On the other hand, the current uses (and abuses) of Scotland’s history with Europe are perhaps more indicative of a subtle, if important impulse within modern Scottish political identity – in both its unionist and nationalist inflexions – that has sought to augment Scotland’s national status by casting itself within larger geopolitical structures; ‘Europe’ merely one of Scotland’s historical allegiances, now currently resurgent. Where Scottish national identity in the mid-16th century may have looked to France under the auspices of the Auld Alliance, so was this replaced in turn by allusions to England, Protestantism and the unions of 1603-1801, Scottish fortunes within the British Empire from the mid-18th century and latterly Europe during the late-20th century. Although their focus may differ, the Scottish campaigns for ‘Imperial Home Rule‘ during the late 19th and early 20th centuries and the modern SNP’s 1980’s campaign for ‘Independence in Europe’ follow a similar trend in this light.[iv]
Consequently – and perhaps unsurprisingly – a binary choice between viewing Scottish history as either British or European is to a great extent, a misnomer, and is more instructive of the ways in which various Scottish identities and political narratives over time have manipulated Scotland’s historical connections. Indeed, contentions that Scotland is inherently more European than England have been as much about the construction of Scottish identity as the basis of historical truth. In the wake of Brexit, it remains to be seen whether Scots shall yet opt for four nations or twenty-eight, but Scotland’s history wisely reminds us that her British and European connections have been both disparaged or vindicated depending on contemporary political concerns, and historians would do well to take heed.
Scott Reid, writing on behalf of the Scottish History Network of which he is also a co-founder, is a first-year PhD student in Scottish History between the universities of Edinburgh and St Andrews.

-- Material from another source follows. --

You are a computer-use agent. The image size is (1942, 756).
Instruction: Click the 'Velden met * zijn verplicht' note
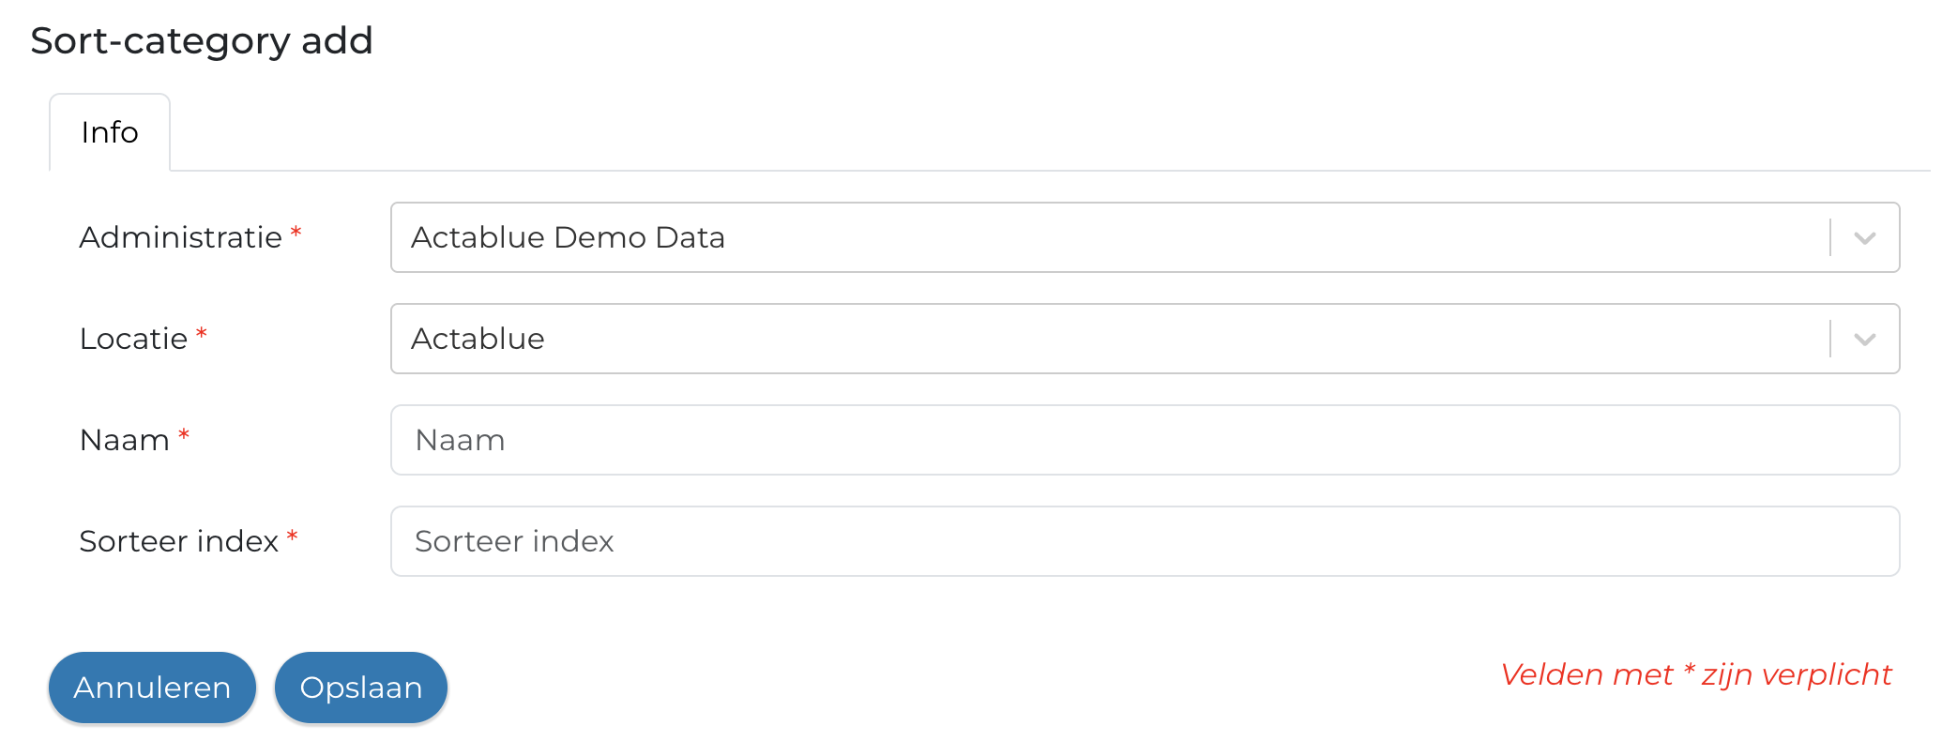[x=1695, y=674]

His work examines Scottish constitutional thought during the late 19th and early 20th centuries and is funded by the SGSAH.

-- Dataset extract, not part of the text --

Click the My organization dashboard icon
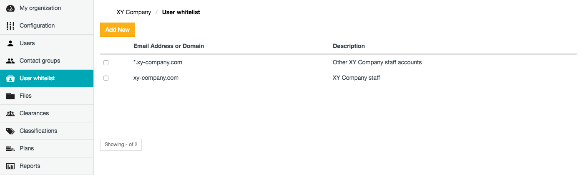Image resolution: width=583 pixels, height=175 pixels. click(x=10, y=8)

The Scottish History Network is student-led initiative a forum to bring together professionals working in various sectors of Scottish history. This post provides some background thinking to an upcoming panel debate, ‘Scottish History: British or European?’, hosted the Scottish History Network at the University of Edinburgh on Monday 22nd August. See here for more information and free registration.
[i] Michael Russell MSP, SP OR 28 June 2016, col. 42.
[ii] ‘The weight of history demands that Scotland retain its European identity’, Sunday Herald, 3rd July 2016. Accessible at: http://www.heraldscotland.com/opinion/sunday_herald_view/14594903.The_weight_of_history_demands_that_Scotland_retain_its_European_identity/
[iii] See for example, Alan I. MacInnes, Union and Empire: The Making of the United Kingdom in 1707 (Cambridge, 2007); John M. MacKenzie and T. M. Devine (eds), Scotland and the British Empire (Oxford, 2011); and Steve Murdoch, Network North: Scottish Kin, Commercial and Covert Associations in Northern Europe, 1603-1746 (Leiden, 2005).
[iv] R. J. Finlay, ‘For or against?’: Scottish Nationalists and the British Empire, 1919-39’, The Scottish Historical Review, Vol. LXXI, 1,2: Nos 191/2 (Apr – Oct 1992), pp. 184-206; see Election Manifesto (SNP, April 1999).